A Bulgarian court is due to deliver its verdict Monday in a trial over a deadly 2012 bus bomb attack on Israeli tourists at the country’s Burgas airport.

The attack in July 2012 killed five Israelis including a pregnant woman, their Bulgarian bus driver and the man who carried the explosive, and left over 35 people injured.

It was the deadliest against Israelis abroad since 2004.

Prosecutors are demanding the maximum possible sentence — life without parole — for two suspects who fled Bulgaria and are being tried in absentia.

Bulgarian and Israeli authorities blamed the attack on the Lebanese Shiite movement Hezbollah, playing a part in a subsequent European Union decision to blacklist Hezbollah’s military wing as a “terrorist” organisation.

A DNA analysis identified the bomber as 23-year-old Franco-Lebanese national Mohamad Hassan El-Husseini.

Airport CCTV footage showed him wandering inside the airport’s arrivals hall with a backpack on his back shortly before the explosion that tore through a bus outside the terminal that was headed to Sunny Beach, a popular summer destination on the Black Sea.

According to witness accounts, he tried to put his backpack inside the luggage compartment of the bus full of Israelis when it exploded.

The tourists who were killed were all in their twenties, except for a pregnant 42-year-old woman.

Prosecutors were unable to determine if the explosive was triggered by the bomber or remotely detonated by one of two men, who had also helped him to assemble the explosive device.

The two were identified as Lebanese-Australian Meliad Farah, 31 at the time of the attack, and Lebanese-Canadian Hassan El Hajj Hassan, 24, and were charged in mid-2016 as El-Husseini’s accomplices.

They were put on trial in absentia in January 2018 for a terrorist attack and manslaughter but were never tracked down.,According to an investigation into the bombing, they arrived in Bulgaria from Romania in June 2012, and left again on the evening after the attack.

Prosecutor Evgenia Shtarkelova told reporters last week she “pleaded for the heaviest punishment because I consider that this terrorist act deserves to be punished in the heaviest possible way.”

A public defender for Hassan, lawyer Zhanet Zhelyazkova, countered that evidence for her client’s alleged complicity with the attack was “only circumstantial.”

Shtarkelova however said that the nature of the explosive device, the fake US driver’s licences used by the two men, their Lebanese descent and some family ties “link both defendants (…) and the attack to the terrorist organisation Hezbollah.”
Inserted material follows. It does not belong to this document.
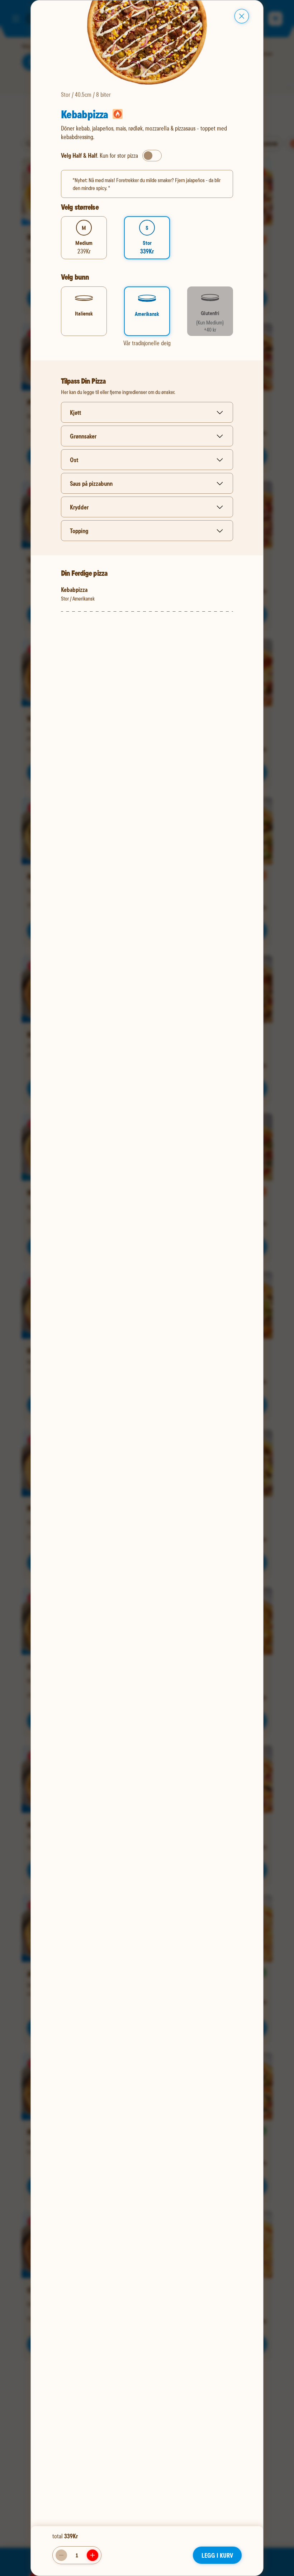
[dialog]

The investigation into the attack found that the fake licences were made by the same printer at a university in Lebanon. It also said the suspects received money from people linked to Hezbollah.

In recent comments on the case, Bulgaria’s chief prosecutor Ivan Geshev stressed that Hezbollah was behind the attack “in terms of logistics and financing”.

The prosecution confirmed that it had no clue about the two men’s whereabouts and that they are still sought on an Interpol red notice.

Judge Adelina Ivanova will deliver the verdict and hand down the sentences on Monday.

The court ruling is still subject to appeal to a higher court.